The Morgans have since become outspoken advocates for boating safety, and say it’s a way of giving back for what they believe is a second chance at life.
“ Every day I’m alive is a wonderful day,” says Joyce, sitting next to her husband in the galley of the Zephyr at the marina in Port de Grave.
“ We have a new attitude on life,” Don adds.
It’s a warm, early summer day in this scenic community. Most of the fishing vessels that homeport here are at sea, harvesting crab and shrimp.
But it’s not hard to find a story of survival. A crab boat across the harbour has two of the windows on its wheelhouse covered with plywood, compliments of a rogue wave that smashed into the vessel.
And then there’s the amazing story of the Nautical Legacy, a fishing vessel that was consumed by fire in May 2007. All six crew survived, including one, Michael Petten, who was unable to get into his survival suit and spent two hours in the 2 C water. The Morgan’s can relate to that. They were cruising Conception Bay in June 2008 aboard their prized possession, Joyce’s Dream, when it suddenly capsized, sending them and the four others onboard into the bay.
The Morgans say it was only by the grace of God that any of them survived. They had only purchased a three-person rubber boat two weeks before, and all six managed to wedge themselves into the small craft. Without it, it’s possible some or all of them may have died.
Instead, they waited for rescue for nearly an hour, and escaped with only mild to serious cases of hypothermia. Their close call made provincial headlines, and turned out to be a life-changing incident for the Morgans.
But instead of counting their blessings and staying off the water, they became more passionate than ever about their seafaring ways.
They purchased a new boat weeks later and spent a year transforming it from a fishing vessel into a distinctive pleasure craft with more modern amenities and technology than some larger fishing boats.
They christened their new boat - a 45-footer - last summer, and almost immediately joined a small flotilla of other boats on a cruise to Labrador.
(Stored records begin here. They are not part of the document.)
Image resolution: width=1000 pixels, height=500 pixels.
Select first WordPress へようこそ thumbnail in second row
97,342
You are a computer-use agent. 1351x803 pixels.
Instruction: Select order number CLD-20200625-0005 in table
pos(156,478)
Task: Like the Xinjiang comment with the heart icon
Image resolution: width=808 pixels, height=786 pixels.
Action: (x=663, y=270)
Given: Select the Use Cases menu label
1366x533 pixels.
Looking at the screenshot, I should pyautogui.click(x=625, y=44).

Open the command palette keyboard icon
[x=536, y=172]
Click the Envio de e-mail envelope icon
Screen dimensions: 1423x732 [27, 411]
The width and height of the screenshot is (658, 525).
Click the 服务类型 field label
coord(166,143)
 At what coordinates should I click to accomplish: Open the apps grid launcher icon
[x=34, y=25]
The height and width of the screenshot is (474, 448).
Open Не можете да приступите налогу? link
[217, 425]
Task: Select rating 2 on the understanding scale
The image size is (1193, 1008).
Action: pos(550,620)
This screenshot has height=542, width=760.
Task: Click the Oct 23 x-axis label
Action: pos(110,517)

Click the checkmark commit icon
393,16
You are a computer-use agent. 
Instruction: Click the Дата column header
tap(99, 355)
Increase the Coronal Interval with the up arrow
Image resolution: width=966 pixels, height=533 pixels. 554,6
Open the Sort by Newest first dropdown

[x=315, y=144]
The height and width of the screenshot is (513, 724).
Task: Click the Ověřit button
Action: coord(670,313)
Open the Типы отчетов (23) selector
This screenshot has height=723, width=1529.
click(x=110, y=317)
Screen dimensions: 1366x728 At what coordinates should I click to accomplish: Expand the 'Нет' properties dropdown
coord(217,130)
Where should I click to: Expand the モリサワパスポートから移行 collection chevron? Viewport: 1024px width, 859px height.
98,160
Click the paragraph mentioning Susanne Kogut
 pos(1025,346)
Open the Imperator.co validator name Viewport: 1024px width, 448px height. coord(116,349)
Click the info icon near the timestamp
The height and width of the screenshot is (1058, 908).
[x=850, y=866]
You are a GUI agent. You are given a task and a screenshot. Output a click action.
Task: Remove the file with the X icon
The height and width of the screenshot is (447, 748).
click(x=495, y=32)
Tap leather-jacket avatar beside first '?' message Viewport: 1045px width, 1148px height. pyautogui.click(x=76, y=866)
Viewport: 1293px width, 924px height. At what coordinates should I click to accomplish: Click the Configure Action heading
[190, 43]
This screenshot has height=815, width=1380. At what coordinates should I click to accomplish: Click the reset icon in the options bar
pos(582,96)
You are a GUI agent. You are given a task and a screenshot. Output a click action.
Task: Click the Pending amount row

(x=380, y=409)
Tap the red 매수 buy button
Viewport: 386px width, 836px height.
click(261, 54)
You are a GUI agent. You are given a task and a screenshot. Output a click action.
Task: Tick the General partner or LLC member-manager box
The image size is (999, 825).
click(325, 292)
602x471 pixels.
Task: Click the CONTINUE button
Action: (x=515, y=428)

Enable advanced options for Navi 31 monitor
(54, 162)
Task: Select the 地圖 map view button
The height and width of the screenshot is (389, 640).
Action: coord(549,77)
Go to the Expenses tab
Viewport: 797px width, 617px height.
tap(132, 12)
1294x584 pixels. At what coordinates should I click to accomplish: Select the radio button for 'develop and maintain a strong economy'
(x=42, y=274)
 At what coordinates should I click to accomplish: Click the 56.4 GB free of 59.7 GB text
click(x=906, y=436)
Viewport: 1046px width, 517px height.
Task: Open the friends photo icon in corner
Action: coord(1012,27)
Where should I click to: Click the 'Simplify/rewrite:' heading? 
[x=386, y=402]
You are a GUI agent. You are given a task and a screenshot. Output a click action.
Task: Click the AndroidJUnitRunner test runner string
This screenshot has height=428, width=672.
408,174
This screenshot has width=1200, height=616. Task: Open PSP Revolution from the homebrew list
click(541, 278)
They took with them a newfound respect for the sea, and a vessel that carried the latest and best safety equipment money can buy. “ We were breaking all the rules before,” Joyce says. They sailed alone at night; barely gave a thought to floatation devices; consumed alcohol while at sea; sailed in challenging weather conditions; ignored emergency radio practices; and much more.
They learned a hard lesson two years ago, and are putting the experience to good use.
If you can name a piece of safety equipment that could, or should, be carried on a boat, chances are they have it - GPS; two marine radios; emergency beacons; so-called “ditch bags” containing everything from flairs and medical supplies to foil blankets and a back-up radio; life rings and a fire axe. And of course they have a rubber boat.
They won’t leave the dock without a cell-phone stuffed in a watertight bag, or a pocketknife fixed to a waist belt.
There’s a safety briefing for anyone who comes onboard, and they even hand out copies of the Boating Safety Guide at every opportunity.
Don says many boaters in this province flout the rules, and it’s time more people learn from their mistakes.
“ If we can encourage someone to take safety a little more seriously, it will be worth it,” says Don.
The Zephyr is shown here docked at the marina in Port de Grave last month. The Morgan’s, with plenty of help from family and friends, had the former fishing vessel transformed into a graceful pleasure boat.
Don and Joyce Morgan of Port de Grave have a new lease of life following a near-tragic mishap on Conception Bay two years ago. The avid boaters are now outspoken about marine safety.